Das Wettlesen um den Bachmann-Preis endete diesmal, wie man es sich als literaturaffiner Mensch vorgestellt hat. Zumindest gegen den Hauptpreis und die Trostpreise ist nichts einzuwenden. Die erschreckend gereizte Jury versetzt einen in Sorge. Die Zukunft ebenfalls
Das jedenfalls nimmt mich für den am Sonntag beendeten Bachmann-Wettbewerb ein: Erstmals seit 2022 ist die Entscheidung für den Hauptpreis ohne Vorbehalt zu begrüßen. Damals hat Ana Marwans betörende „Wechselkröte“ gewonnen, alles andere wäre schwer zu kommunizieren gewesen. In den jeweils zwei Jahren davor und danach hingegen wurden hoch veranschlagte Titel oft bedrückend stillos um ihre Chancen gepunktet, weil Juroren die von ihnen Nominierten an die Spitze taktieren wollten. Jetzt liegt das Abstimmungsverhalten der Juroren offen, und die Gewinnerin Natascha Gangl ist auch durch das Publikumsvotum beglaubigt.
Ein performativer, sprachexperimenteller Text, der beide Seiten zufriedenstellt, ist keine Selbstverständlichkeit, aber erzeugbar. Unter der Decke des Schweigens über einem Verbrechen an jüdischen Zwangsarbeitern atmet und rumort es, als hätten Elfriede Jelinek und Josef Winkler das Verfahren vorgegeben. Aber hier entwickelt sich alles aus der Form und den literarischen Techniken. Das genau platzierte Idiom des Tatorts im südsteirischen Dreiländereck erzeugt beklemmende Nähe, und die komplizierte Struktur des Textes erzwingt jene Aufmerksamkeit, die man ihm wegen des mitreißenden Vortrags nicht verweigern kann.

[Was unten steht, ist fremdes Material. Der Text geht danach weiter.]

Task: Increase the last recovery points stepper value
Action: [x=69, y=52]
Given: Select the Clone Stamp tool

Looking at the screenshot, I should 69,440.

Auch die Trostpreise sind gut verteilt. Almut Tina Schmidts „Fast eine Geschichte“ wurde, wie der Siegertext, von der urteilssicheren Jurorin Brigitte Schwens-Harrant nominiert. Über Jahre wurden ihre Kandidaten beschämend aus dem Bewerb gepunktet, nun hat sie eingeschlagen. Auch dieser Text ist ein Experiment, er entwickelt aus einer Standardsituation ein surreales Beklemmungsszenario: Die Zufallsbewohner eines Vielparteienhauses verstricken sich in lebensverändernde Katastrophen, die aber allesamt nicht auserzählt werden. Bis der Leser wenigstens jenes Minimum an Aufklärung erfleht, das ihm auf anregendste Weise verwehrt bleibt.

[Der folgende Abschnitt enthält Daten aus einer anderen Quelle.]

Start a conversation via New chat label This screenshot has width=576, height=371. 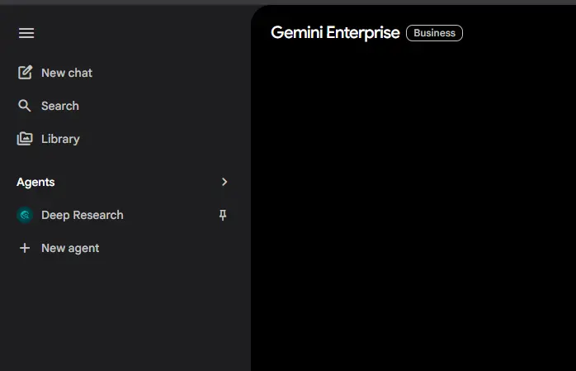(67, 73)
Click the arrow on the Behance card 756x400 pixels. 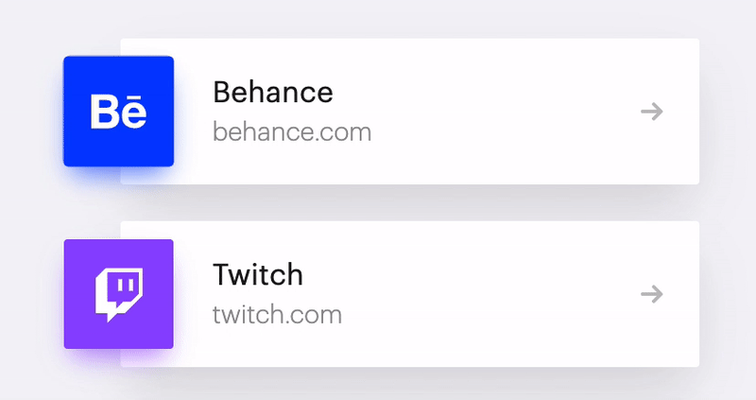click(652, 112)

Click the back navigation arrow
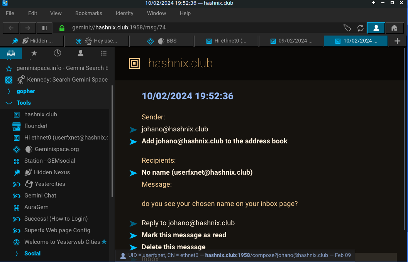11,28
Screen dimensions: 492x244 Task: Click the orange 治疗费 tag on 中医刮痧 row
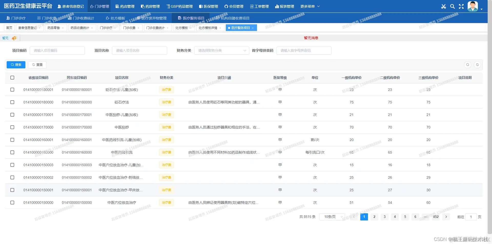(x=166, y=127)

Hoch verdient ist auch der vom Carinthischen Sommer ausgelobte Residenzpreis für die grausam zärtliche Liebesgeschichte „Wakashu oder“ der Kärntnerin Tara Meister.
Das Problem der Lücke
Das Problem logiert als gähnende Lücke im Mittelfeld: Den schätzenswerten Betroffenheitstext des in Berlin exilierten Russen Boris Schumatsky hätte ich eher bei einem Journalisten- als bei einem Literaturwettbewerb verortet. Auch der schrille Beitrag der Schweizerin Nora Osagiobare über die schamlose Welt des Privatfernsehens samt elegischer Coda hat es nicht ins Epizentrum meiner Hingerissenheit geschafft.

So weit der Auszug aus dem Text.